Given the circuit shown in the Figure 65-09.1, calculate the output voltage Vo, assuming that the input voltage is given by Vi = 15 sin t. Sketch a graph with the circuit transfer characteristic. Consider the voltage on the driving diode as VD = 0.7 V, VZ1 = 6.8 V, VZ2 = 4.7 V and VZ3 = 3.3 V.
Figura 65-09.1
Solution of the Problem 65-9
Note that this problem is similar to the previous one, differing by reversing Z3. Thus, when the input voltage Vi begins to grow in the positive peak direction, the three zener diodes are in the cut off zone . This is valid until the input voltage reaches the value of
Vi = 0.7 V, due to the fact that in the positive sinusoidal cycle the zener diode
Z3 acts as a common diode. In this case we have the current I = Io = 0. Therefore, we conclude that Vo = 0 in this range, or:
If 0 ≤ Vi ≤ 0.7 ⇒ Vo = 0
As soon asVi > 0.7 the zener diode Z3 go to conduction. And the output voltage, Vo, will increase as the input voltage value rises, until point 1 reaches the value of VZ1 + VD = 6.8 + 0.7 = 7.5 V. When
V1 = 7.5 V the current I1 = 0 , however
I = Io and with value equal to:
I = Io = (V1 - 0.7 ) / ( 100 + 300 ) = 17 mA
So for this value of V1 and I, the value of input voltage is:
Vi = V1 + 100 I = 7.5 + 1.7 = 9.2 V
From the circuit we see that Vo = 300 Io. Then we can write that:
Vo = 300 (Vi - 0.7 ) / 500
Therefore, for this studied voltage range we have:
If 0.7 < Vi ≤ 9.2 ⇒ Vo = 0.6 Vi - 0.42
As soon as Vi > 9.2 V, the diodes Z1 and Z2 will enter the conduction zone and therefore point 1 will have its potential fixed by the zener diodes at 7.5 V. Thus the output voltage will also be fixed at a value equal to:
Vo = 300 I = 300 x 17 (mA) = 5.1 V
Thus we can write the solution equation for this voltage range at the input.
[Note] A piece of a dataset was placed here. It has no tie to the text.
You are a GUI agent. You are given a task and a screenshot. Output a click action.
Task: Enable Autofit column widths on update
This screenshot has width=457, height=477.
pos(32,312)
If 9.2 < Vi ≤ 15 ⇒ Vo = 5.1 V
And for the negative cycle of the sinusoid, by the circuit we see that Z3 will behave like a zener diode, that is, when it is in the conduction zone we will have a potential difference of 3.3 V over it. Thus, while 0 ≥ Vi ≥ - 3.3 V the output voltage will be null. Therefore, we conclude that:
If 0 > Vi ≥ -3.3 ⇒ Vo = 0 V
Now we must determine at which value of V1 the zener diodes Z1 and
Z2 will enter the conduction zone. Note that for the negative sinusoid cycle, the zener Z1 diode will behave like a common diode, while the zener Z2 will act as a zener diode of VZ2 = 4.7 V. Therefore, the potential difference in
point 1 will be V1 = - ( 4.7 + 0.7 ) = - 5.4 V.
When
V1 = -5.4 V the current
I1 = 0, but
I = I o is equal to :
I = Io = (V1 + 3.3 ) / ( 100 + 300 ) = - 5.25 mA
So for this value of V1 and I, the value of input voltage is:
Vi = V1 + 100 I = - 5.4 - 0.525 = - 5.925 V
From the circuit we see that Vo = 300 Io. Then we can write that:
Vo = 300 (Vi + 3.3 ) / 500
Therefore, for this studied voltage range we have:
If - 3.3 > Vi ≥ - 5.925 ⇒ Vo = 0.6 Vi + 1.98
As soon as Vi < - 5.925 V, the diodes Z1 and
Z2 will enter conduction zone and therefore point 1 will have its potential fixed by the zener diodes at - 5.4 V. Thus the output voltage will also be fixed at a value equal to:
Vo = 300 I = 300 x ( - 5.25) (mA) = - 1.575 V
Thus we can write the solution equation for this voltage range at the input.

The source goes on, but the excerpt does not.